Why is GPT-5.4 pricing via LiveKit Inference about 2x OpenAI direct?

Hi team,

I’m evaluating LiveKit Inference for GPT-5.4 and noticed that the published token pricing appears to be 2x the equivalent OpenAI direct API pricing. Same thing for GPT-5.5.

Is that expected, or am I comparing the wrong model/unit?

A few specific questions:

  • Does the LiveKit Inference price include additional managed infrastructure, routing, availability, or billing overhead?
  • Does LiveKit Inference support/pass through OpenAI cached-input pricing where applicable?
  • Are there latency or reliability benefits that would make LiveKit Inference the recommended path over calling OpenAI directly from a LiveKit Agent?
  • For production voice agents, is the intended guidance “use LiveKit Inference for convenience/managed integration, direct OpenAI for cost optimization”?

Just trying to understand the tradeoff before choosing the architecture.

Good question, let me ask internally about this. Those two models you mentioned are outliers in terms of cost.

I notice that for gpt-5.4 mini and gpt-5.4 nano the prices are the same between LiveKit Inference and Open AI

Does the LiveKit Inference price include additional managed infrastructure, routing, availability, or billing overhead?

No, the costs listed on Build voice, video, and physical AI | LiveKit are only for the provider integration, the infrastructure costs are covered by Pricing | LiveKit.

Also consider the tradeoff in performance and latency - the models you list (gpt 5.4 and 5.5) are highly capable, but will be slow - models such as the mini model will provide a better trade-off for voice use cases as they will be quicker to respond.

While @darryncampbell checks the internal pricing question, the architectural alternative is straightforward: skip LiveKit Inference and use the OpenAI plugin directly with your own OPENAI_API_KEY. You pay OpenAI direct rates with zero markup, and you keep all of LiveKit Agents (turn detection, plugins, telephony, Insights). Inference is opt-in convenience routing.

So your read on question 4 is correct: Inference for managed routing/billing, direct OpenAI for cost optimization. Mini-class models are the right voice choice either way per @darryncampbell’s latency point.

@Abdulaziz looking closer, our prices match what OpenAI term ‘Long context’ (Pricing | OpenAI API) but I have raised this with the internal team to investigate.

The intention is that Inference pricing should not be a barrier to adoption compared with going directly to the provider, this is why in most cases I would expect the prices to either match, or be similar.

Thanks Darryn, that makes sense and matches what I’m seeing.

The key point for us is that our requests do not cross the long-context threshold. OpenAI’s pricing page says standard GPT-5.4 pricing applies under ~270K context, and the GPT-5.4 model page says the long-context uplift applies only when prompts exceed 272K input tokens.

Our production voice-agent requests are well below that, so if LiveKit Inference prices every GPT-5.4 request at the long-context rate, it would be a material premium versus using the OpenAI plugin directly.

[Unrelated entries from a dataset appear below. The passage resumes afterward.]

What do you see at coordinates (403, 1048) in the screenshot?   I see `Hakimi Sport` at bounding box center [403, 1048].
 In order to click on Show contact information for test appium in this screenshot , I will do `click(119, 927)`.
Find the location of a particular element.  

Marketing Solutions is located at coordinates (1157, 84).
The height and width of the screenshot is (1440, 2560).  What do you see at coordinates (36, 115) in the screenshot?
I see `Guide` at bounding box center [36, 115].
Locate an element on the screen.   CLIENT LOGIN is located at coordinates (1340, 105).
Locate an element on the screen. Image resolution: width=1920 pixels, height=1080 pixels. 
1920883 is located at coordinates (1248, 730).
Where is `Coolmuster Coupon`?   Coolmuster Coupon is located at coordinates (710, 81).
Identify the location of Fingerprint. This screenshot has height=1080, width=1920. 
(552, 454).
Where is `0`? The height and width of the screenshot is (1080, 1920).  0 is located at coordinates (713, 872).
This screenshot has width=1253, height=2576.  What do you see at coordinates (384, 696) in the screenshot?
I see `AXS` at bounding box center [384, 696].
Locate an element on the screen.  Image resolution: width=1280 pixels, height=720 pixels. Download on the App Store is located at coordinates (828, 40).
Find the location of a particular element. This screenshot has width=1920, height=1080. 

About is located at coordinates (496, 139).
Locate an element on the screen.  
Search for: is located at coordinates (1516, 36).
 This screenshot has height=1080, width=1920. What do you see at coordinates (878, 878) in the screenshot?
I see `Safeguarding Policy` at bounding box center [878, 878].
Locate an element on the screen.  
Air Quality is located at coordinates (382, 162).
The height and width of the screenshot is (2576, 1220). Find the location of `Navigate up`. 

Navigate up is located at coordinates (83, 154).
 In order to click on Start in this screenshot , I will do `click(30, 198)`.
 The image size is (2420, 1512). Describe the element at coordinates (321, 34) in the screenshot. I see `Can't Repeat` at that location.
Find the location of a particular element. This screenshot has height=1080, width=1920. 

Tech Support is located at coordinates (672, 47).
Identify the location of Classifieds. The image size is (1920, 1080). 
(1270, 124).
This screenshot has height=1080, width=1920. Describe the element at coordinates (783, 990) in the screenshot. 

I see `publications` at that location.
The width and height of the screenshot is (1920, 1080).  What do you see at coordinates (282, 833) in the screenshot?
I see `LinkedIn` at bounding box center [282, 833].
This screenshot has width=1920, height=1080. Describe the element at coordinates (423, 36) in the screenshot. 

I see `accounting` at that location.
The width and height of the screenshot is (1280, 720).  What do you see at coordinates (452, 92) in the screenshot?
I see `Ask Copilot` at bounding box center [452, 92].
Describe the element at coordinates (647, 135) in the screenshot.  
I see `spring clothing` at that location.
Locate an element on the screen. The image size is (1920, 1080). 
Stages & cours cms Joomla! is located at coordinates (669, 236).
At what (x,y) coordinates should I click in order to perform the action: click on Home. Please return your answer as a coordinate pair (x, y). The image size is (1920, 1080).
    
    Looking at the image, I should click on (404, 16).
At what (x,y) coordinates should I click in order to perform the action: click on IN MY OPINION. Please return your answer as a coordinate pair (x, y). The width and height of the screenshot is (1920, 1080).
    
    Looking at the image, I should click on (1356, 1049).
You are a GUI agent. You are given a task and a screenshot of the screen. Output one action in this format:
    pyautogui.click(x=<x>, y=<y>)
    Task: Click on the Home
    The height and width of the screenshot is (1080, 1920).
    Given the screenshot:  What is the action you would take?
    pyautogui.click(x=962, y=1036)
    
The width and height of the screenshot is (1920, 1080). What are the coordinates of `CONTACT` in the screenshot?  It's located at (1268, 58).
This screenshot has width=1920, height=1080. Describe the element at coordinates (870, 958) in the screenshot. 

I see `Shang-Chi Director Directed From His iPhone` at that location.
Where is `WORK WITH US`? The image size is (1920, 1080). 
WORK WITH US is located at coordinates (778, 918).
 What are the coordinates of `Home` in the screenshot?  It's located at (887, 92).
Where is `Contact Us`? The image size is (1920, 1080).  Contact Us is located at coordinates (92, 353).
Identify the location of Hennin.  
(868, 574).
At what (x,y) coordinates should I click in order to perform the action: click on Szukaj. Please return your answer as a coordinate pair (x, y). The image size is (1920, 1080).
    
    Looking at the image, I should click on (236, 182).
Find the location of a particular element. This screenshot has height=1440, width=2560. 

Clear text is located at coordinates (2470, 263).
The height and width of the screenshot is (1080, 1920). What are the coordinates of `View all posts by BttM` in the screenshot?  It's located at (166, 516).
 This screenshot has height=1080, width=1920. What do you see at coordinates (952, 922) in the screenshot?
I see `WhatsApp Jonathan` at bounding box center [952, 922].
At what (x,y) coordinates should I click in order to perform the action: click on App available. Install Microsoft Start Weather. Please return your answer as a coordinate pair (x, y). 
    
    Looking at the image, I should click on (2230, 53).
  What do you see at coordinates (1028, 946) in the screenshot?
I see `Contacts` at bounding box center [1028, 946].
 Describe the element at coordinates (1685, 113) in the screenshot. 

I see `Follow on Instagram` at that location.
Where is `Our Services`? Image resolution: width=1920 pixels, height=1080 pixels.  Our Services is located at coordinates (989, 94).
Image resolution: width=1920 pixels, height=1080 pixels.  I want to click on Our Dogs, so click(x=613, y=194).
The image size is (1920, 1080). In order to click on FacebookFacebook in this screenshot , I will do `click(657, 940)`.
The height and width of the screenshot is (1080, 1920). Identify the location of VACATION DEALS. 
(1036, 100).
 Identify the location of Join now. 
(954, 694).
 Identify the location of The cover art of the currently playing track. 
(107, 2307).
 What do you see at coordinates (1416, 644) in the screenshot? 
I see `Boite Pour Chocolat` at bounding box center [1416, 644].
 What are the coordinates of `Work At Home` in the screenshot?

Can you confirm whether LiveKit intends to support the standard under-threshold GPT-5.4 price for requests that do not use long context?

We would prefer to keep using LiveKit Inference, especially since our LiveKit agent is hosted in the EU and we expect the managed provider path to be better for latency. But if GPT-5.4 will remain priced at the long-context rate regardless of actual request size, we’ll likely route GPT-5.4 directly to OpenAI for cost reasons.

That’s fair, I expect most voice agent implementations will fall under short-context like yourselves.

Can you confirm whether LiveKit intends to support the standard under-threshold GPT-5.4 price for requests that do not use long context?

I suspect so, but I don’t want to commit to that on a public forum :slight_smile: let me ping again internally. It may be more nuanced - I’m not familiar with how our billing for Inference is set up behind the scenes or the details of our pricing relationship with OpenAI.

But if GPT-5.4 will remain priced at the long-context rate regardless of actual request size, we’ll likely route GPT-5.4 directly to OpenAI for cost reasons.

That makes complete sense, and I would do the same in your position.

@darryncampbell’s “long-context rate applied universally” finding lines up with what we both saw. That reframes the 2x as a billing-tier mismatch on LiveKit’s side rather than an intentional markup, which is actually the better outcome for you. Once it’s reconciled, your direct-vs-Inference cost gap on sub-272K requests should close on its own.

For the EU latency angle: that’s a real trade-off if you switch to direct OpenAI even temporarily. An EU-hosted agent calling OpenAI’s US endpoints adds roughly 100-200ms versus Inference’s managed path. Worth measuring on a representative call before committing to direct routing as the permanent setup.

Cc: @Abdulaziz

Thanks Darryn, appreciate you checking internally.

That sounds reasonable. We’ll hold off on changing architecture for now and wait for the official answer.